Exactly as written, transcribe the data from its opening line through the line containing "Цены на ремонт (624, 12)". Leave every picture out.

**** Data shown ****

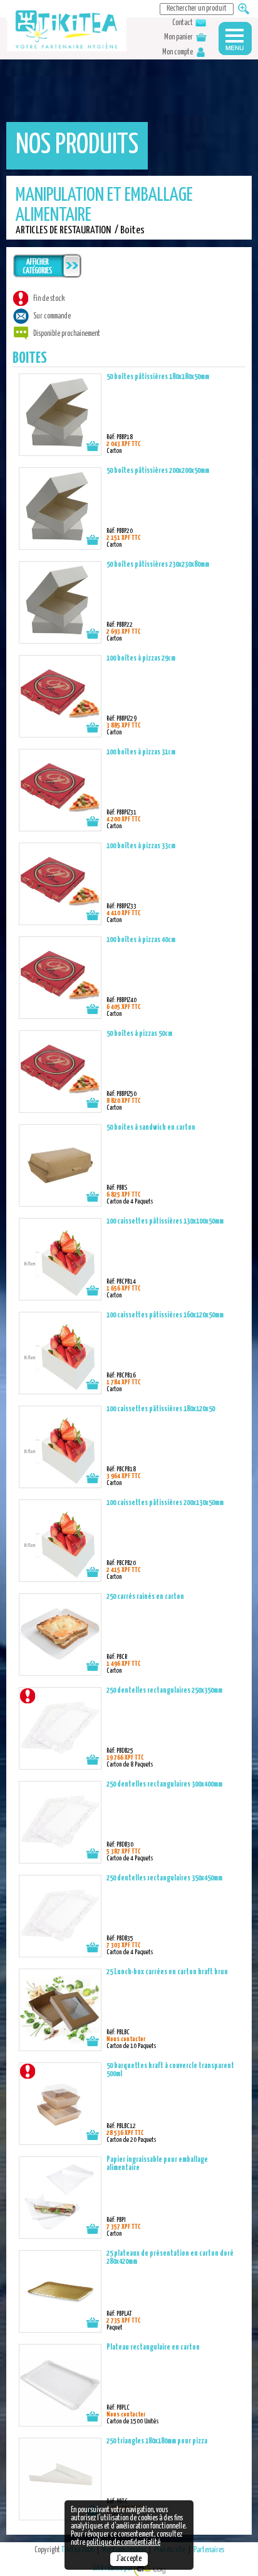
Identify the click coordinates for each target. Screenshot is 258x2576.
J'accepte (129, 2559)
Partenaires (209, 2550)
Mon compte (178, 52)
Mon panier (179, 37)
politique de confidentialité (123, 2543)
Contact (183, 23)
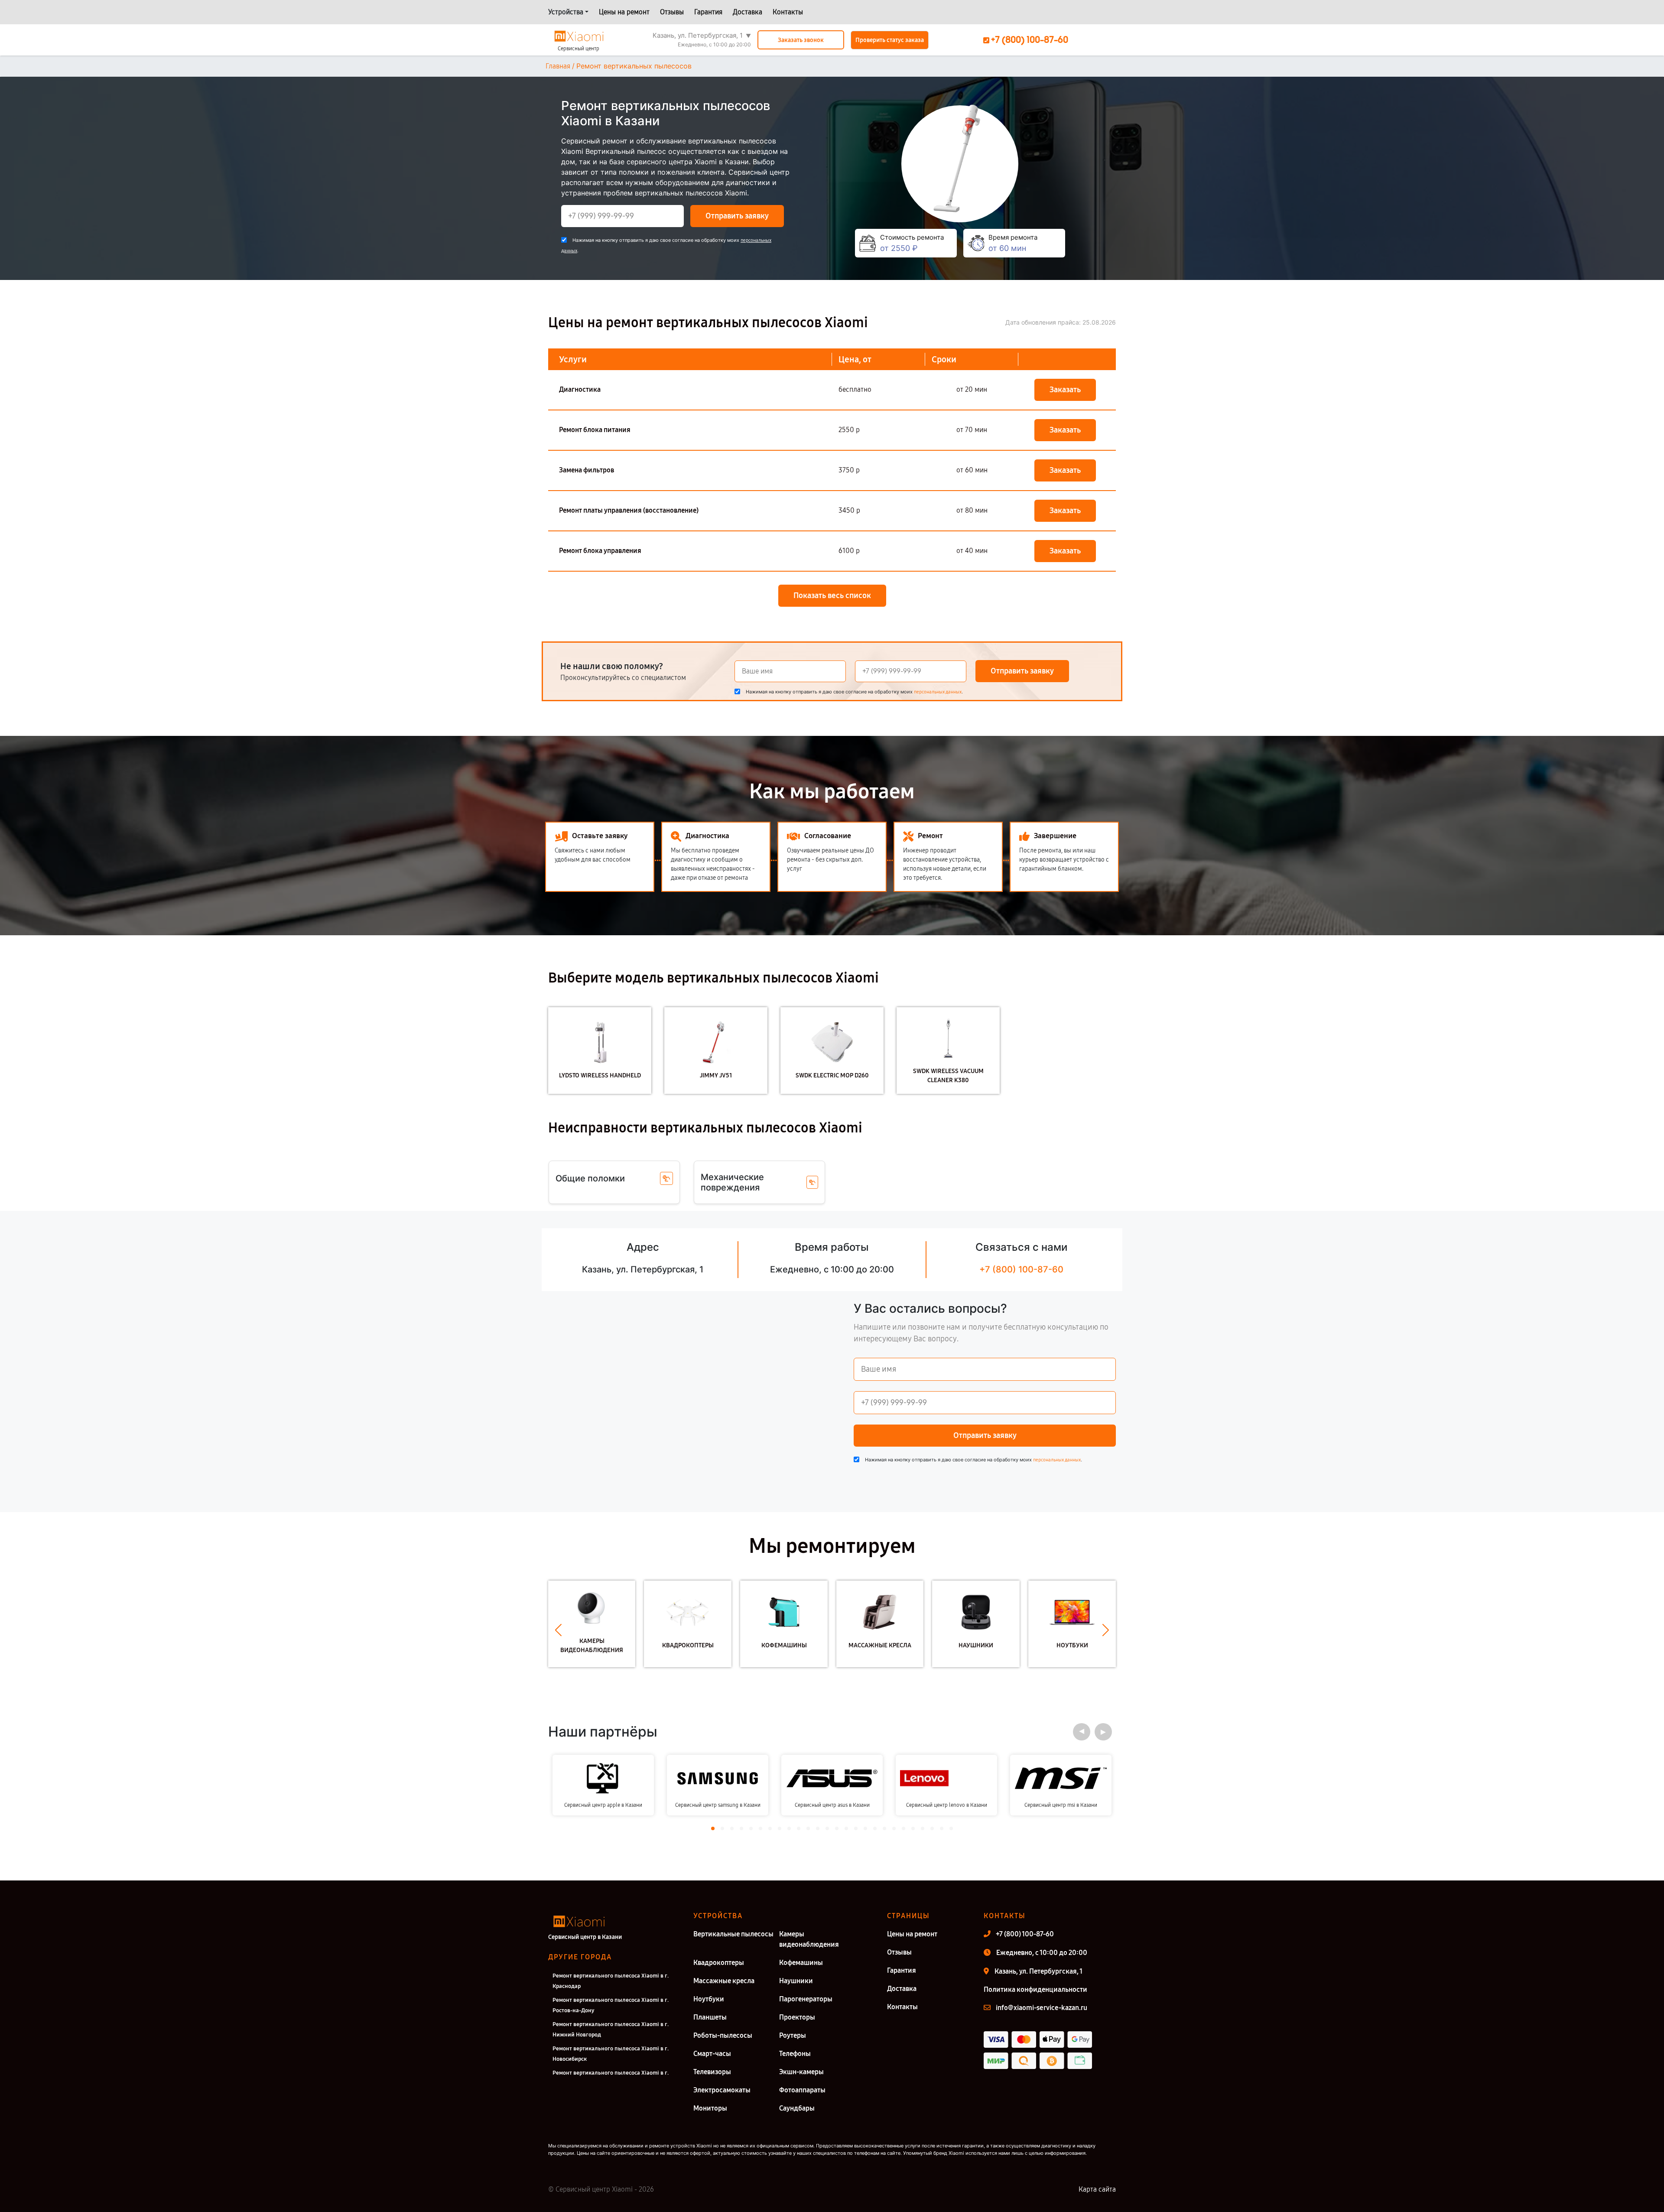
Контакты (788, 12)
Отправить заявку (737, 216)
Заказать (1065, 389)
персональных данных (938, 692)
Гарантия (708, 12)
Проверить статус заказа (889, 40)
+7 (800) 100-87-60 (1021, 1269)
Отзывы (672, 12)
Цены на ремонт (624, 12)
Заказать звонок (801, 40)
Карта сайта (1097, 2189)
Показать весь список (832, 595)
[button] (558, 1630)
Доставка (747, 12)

****

▸ Exercise solution
Identify the click coordinates for each target. Screenshot is 258x2576.
J'accepte (129, 2559)
Partenaires (209, 2550)
Mon compte (178, 52)
Mon panier (179, 37)
politique de confidentialité (123, 2543)
Contact (183, 23)
Контакты (788, 12)
Отправить заявку (737, 216)
Заказать (1065, 389)
персональных данных (938, 692)
Гарантия (708, 12)
Проверить статус заказа (889, 40)
+7 (800) 100-87-60 (1021, 1269)
Отзывы (672, 12)
Цены на ремонт (624, 12)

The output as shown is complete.